_What to do_
Produce a verbatim transcription of the records below, beginning at the line containing "Click the 图文摘要 textarea resize handle" and ending at the final line; include only those lines.

_Data section_
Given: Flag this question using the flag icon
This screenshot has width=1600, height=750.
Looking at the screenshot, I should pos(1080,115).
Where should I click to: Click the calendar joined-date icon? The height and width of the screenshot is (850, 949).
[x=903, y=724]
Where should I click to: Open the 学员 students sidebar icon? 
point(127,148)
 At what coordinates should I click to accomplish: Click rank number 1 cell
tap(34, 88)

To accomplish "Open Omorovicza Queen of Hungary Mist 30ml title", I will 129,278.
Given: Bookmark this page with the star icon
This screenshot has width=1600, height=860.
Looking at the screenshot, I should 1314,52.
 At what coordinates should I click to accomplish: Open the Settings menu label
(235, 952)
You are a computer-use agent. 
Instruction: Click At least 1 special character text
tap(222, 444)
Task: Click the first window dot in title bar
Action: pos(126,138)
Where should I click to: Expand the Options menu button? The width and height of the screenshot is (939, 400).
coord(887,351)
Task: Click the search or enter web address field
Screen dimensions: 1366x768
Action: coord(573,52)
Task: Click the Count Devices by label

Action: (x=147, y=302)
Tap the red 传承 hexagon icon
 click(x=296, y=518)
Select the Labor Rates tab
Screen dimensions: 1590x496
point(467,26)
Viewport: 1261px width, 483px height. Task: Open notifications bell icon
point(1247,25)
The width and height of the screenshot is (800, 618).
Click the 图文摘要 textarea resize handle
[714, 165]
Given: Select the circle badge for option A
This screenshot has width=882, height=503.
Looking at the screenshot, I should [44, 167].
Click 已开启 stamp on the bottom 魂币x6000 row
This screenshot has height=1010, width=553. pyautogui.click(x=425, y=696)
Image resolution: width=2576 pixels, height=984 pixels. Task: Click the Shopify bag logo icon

_Task answer_
Click the 图文摘要 textarea resize handle
[714, 165]
Given: Select the circle badge for option A
This screenshot has width=882, height=503.
Looking at the screenshot, I should [44, 167].
Click 已开启 stamp on the bottom 魂币x6000 row
This screenshot has height=1010, width=553. pyautogui.click(x=425, y=696)
Image resolution: width=2576 pixels, height=984 pixels. Task: Click the Shopify bag logo icon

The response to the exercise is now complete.